> [PROBLEM DESCRIPTION] Each line of the entries that mentions the string "button" needs to be reported.

> [RECORD EXTRACTS]
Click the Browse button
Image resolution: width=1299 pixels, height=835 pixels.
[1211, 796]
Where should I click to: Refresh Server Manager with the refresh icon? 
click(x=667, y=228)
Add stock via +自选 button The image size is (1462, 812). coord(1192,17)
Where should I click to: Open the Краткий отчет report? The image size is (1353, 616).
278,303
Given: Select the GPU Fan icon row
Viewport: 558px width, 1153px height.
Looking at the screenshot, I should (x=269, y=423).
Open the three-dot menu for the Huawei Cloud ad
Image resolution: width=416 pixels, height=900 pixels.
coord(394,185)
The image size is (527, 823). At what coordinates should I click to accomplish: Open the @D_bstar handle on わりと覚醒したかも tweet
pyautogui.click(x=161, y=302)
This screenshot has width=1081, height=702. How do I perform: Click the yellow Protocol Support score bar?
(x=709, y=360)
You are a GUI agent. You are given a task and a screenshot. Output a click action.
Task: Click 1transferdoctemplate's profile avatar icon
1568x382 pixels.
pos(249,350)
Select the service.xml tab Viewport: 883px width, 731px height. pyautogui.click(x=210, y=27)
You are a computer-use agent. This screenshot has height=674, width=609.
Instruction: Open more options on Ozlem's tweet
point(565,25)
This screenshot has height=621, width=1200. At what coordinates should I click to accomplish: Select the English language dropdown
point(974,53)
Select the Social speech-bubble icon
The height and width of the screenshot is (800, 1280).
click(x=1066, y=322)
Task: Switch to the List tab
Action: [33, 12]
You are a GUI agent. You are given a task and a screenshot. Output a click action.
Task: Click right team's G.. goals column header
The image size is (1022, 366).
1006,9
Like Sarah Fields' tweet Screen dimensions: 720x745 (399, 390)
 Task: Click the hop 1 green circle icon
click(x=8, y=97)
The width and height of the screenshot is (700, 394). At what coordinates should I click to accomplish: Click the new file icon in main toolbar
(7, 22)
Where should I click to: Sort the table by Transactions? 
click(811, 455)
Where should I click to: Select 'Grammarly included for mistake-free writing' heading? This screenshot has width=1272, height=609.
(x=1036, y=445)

> [ANSWER TO THE PROBLEM]
Click the Browse button
Add stock via +自选 button The image size is (1462, 812). coord(1192,17)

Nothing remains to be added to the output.